O café canephora se origina no Congo (África). Espécie tem origem em sub-bosques densos de florestas equatoriais, altitude de até 1.200 m, temperaturas médias anuais entre 24 e 26º C; precipitação maior que 2.000 mm, distribuídas ao longo de nove meses do ano, umidade relativa alta, próxima à saturação. É consumida na forma de misturas com o café arábica (blends), chegando a participar com 50% ou mais na composição, graças ao trabalho de qualidade que tem sido desenvolvido no Brasil, observando-se o melhoramento da variedade e as operações de pós-colheita do conilon.
O café conilon tem sido muito utilizado em cafés espressos, contribuindo com “corpo” e densidade. Também tem sido usado como valiosa fonte de alelos favoráveis para resistência a pragas, doenças e nematoides em programas de melhoramento genético que utilizam ambas as espécies.
AgriBrasilis – Quais novos mercados ainda podem ser explorados?
Marcos Matos – O consumo do café tem evoluído de forma significativa no mundo, incluindo os mercados tradicionais e os novos mercados. Sobre os novos mercados, destacam-se:
Países árabes: importaram 1,6 milhão de sacas em 2021, representando cerca de 4% das vendas brasileiras de café.

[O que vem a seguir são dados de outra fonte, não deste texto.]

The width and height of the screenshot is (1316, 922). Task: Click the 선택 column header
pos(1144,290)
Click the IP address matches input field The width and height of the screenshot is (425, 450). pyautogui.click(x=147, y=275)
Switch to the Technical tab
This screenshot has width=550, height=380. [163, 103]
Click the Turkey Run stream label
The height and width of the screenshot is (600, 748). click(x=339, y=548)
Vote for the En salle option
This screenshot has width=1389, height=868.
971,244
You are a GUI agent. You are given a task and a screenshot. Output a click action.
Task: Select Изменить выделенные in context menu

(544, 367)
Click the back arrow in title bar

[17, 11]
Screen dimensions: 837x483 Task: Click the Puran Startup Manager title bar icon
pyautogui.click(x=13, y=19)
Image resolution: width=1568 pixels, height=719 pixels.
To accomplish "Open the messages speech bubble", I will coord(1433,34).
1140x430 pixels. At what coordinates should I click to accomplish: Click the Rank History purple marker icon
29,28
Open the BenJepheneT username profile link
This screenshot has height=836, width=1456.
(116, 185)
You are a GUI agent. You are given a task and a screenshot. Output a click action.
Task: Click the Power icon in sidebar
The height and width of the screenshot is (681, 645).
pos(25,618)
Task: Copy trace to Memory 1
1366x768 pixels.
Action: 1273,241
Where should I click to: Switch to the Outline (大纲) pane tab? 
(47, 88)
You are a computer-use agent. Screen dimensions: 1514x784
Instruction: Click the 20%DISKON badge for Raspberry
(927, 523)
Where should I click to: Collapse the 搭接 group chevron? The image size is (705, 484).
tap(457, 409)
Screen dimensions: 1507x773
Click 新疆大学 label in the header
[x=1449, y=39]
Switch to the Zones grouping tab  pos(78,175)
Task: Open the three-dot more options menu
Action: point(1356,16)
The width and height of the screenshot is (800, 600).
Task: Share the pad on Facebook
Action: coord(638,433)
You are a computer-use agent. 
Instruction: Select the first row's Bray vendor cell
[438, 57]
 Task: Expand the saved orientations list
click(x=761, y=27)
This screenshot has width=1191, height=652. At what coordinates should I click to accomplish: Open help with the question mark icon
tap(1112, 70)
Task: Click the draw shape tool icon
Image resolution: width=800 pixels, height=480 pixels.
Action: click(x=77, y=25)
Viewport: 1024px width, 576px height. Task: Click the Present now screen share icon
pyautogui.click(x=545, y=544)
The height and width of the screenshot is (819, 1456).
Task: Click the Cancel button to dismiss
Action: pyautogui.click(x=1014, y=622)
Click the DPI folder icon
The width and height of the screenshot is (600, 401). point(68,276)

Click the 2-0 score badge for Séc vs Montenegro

Países produtores: importaram 3,2 milhões de sacas em 2021, representando 7,9% das vendas brasileiras de café. Entre os países produtores, destaca-se a Colômbia, terceiro maior produtor de café do mundo, que foi o sétimo principal destino das exportações brasileiras do produto. O país vizinho adquiriu 1,158 milhão de sacas, apresentando o maior crescimento em volume no intervalo, de 289.561 sacas, o que equivaleu a uma alta percentual de 33,4 pontos.
Países asiáticos: importaram 6,6 milhões de sacas em 2021, representando cerca de 16,5% das vendas de café brasileiras. Destaca-se o crescimento no mercado chinês, que foi o segundo maior destaque nas compras do café brasileiro em 2021, atrás da Colômbia, incrementando importações em 132.003 sacas (+65%) ante 2020. Nos 12 meses do ano passado, os chineses adquiriram 333.648 sacas do produto nacional.